= AIM OF THE EXERCISE =
What is the count of lines in the data that hold the string "three"? State the number alone.

(RECORDS FOR THIS EXERCISE begins)

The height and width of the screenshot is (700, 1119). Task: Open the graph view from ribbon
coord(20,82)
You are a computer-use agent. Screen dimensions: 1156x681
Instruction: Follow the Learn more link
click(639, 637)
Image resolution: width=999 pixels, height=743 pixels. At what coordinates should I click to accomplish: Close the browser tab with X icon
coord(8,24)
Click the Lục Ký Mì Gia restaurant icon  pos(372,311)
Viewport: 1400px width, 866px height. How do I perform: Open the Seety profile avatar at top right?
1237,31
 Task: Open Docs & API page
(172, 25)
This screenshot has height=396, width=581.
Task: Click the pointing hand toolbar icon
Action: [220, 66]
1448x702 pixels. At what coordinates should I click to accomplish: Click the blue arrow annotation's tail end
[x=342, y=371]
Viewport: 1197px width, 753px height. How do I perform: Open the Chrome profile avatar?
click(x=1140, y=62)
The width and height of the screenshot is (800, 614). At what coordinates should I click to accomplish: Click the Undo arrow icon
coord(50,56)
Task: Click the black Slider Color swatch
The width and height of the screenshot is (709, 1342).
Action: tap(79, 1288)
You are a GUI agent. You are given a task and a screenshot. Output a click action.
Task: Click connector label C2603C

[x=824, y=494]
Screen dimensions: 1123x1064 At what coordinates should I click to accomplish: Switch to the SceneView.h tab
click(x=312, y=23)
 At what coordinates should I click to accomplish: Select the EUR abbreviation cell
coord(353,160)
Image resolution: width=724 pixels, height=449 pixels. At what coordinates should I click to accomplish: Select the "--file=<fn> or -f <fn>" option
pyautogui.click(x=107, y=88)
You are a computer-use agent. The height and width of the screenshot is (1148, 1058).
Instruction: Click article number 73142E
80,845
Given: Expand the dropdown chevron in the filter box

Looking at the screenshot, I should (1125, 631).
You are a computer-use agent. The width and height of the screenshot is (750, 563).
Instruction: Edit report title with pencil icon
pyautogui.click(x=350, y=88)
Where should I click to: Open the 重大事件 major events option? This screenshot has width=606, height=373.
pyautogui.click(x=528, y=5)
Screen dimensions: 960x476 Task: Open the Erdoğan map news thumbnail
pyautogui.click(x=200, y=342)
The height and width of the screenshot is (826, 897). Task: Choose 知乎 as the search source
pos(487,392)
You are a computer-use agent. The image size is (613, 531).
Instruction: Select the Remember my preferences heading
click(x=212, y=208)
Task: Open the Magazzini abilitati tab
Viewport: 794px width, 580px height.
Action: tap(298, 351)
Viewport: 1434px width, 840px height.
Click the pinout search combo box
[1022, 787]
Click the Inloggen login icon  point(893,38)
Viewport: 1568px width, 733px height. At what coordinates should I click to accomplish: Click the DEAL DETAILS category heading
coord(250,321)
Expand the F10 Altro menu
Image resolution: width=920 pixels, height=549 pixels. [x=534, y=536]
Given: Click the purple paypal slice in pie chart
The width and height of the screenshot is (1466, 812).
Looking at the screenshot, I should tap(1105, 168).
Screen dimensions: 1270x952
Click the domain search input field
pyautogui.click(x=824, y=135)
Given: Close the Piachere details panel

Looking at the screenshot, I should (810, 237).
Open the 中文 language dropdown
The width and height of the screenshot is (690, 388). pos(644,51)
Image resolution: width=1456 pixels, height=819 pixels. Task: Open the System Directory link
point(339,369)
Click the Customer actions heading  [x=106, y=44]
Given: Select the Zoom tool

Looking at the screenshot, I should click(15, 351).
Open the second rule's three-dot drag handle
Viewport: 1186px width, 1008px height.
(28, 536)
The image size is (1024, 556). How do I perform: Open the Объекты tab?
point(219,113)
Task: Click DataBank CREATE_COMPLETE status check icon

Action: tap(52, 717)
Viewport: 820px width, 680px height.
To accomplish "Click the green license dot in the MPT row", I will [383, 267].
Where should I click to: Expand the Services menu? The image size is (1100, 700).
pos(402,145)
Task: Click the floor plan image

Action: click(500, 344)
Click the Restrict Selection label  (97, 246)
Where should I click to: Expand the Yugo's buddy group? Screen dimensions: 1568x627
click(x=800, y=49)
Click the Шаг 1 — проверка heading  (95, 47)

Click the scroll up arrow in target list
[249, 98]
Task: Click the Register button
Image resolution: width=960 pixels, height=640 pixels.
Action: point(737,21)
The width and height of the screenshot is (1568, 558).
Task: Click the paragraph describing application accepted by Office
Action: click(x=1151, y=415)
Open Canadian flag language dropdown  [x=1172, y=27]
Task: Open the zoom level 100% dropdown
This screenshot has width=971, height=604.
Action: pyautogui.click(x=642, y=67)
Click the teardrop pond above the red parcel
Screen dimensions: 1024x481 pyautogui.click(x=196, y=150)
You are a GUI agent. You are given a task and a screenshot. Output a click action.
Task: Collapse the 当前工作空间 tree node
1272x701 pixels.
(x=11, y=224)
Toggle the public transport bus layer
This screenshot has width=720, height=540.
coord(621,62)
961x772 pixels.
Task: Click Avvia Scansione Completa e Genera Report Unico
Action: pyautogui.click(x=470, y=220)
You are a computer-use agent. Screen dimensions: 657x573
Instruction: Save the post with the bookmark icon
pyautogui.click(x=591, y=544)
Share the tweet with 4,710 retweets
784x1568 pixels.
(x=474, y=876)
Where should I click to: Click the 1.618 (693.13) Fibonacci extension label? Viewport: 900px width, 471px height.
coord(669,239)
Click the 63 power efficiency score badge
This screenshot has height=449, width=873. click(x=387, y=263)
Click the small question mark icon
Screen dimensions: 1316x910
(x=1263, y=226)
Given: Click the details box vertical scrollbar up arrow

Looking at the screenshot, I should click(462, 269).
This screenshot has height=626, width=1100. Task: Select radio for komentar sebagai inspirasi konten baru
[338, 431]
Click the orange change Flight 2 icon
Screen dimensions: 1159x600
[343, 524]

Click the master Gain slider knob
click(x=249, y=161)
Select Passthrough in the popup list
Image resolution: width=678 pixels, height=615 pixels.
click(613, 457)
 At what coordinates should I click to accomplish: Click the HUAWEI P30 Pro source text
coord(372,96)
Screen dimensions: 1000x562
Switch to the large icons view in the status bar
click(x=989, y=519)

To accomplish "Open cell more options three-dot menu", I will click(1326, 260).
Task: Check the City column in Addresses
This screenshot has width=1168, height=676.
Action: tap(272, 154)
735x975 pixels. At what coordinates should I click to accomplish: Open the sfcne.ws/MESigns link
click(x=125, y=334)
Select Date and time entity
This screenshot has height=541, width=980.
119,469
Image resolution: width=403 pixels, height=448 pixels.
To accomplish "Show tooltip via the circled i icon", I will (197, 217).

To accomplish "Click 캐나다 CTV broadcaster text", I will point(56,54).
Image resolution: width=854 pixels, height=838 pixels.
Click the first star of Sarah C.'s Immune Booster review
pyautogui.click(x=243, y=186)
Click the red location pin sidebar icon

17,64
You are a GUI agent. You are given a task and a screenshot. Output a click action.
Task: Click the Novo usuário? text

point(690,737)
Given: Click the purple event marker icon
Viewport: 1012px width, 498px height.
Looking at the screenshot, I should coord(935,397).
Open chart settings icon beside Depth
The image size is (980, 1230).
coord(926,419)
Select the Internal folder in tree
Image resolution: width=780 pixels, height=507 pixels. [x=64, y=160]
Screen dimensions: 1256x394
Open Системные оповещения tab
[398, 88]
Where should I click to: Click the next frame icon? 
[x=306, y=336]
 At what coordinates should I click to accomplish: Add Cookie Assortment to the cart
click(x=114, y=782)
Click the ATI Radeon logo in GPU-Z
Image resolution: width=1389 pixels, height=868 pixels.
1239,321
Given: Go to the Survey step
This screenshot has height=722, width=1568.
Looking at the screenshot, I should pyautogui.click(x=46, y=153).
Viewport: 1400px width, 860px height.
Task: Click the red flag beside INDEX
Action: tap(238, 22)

(RECORDS FOR THIS EXERCISE ends)

= SOLVED PROBLEM =
2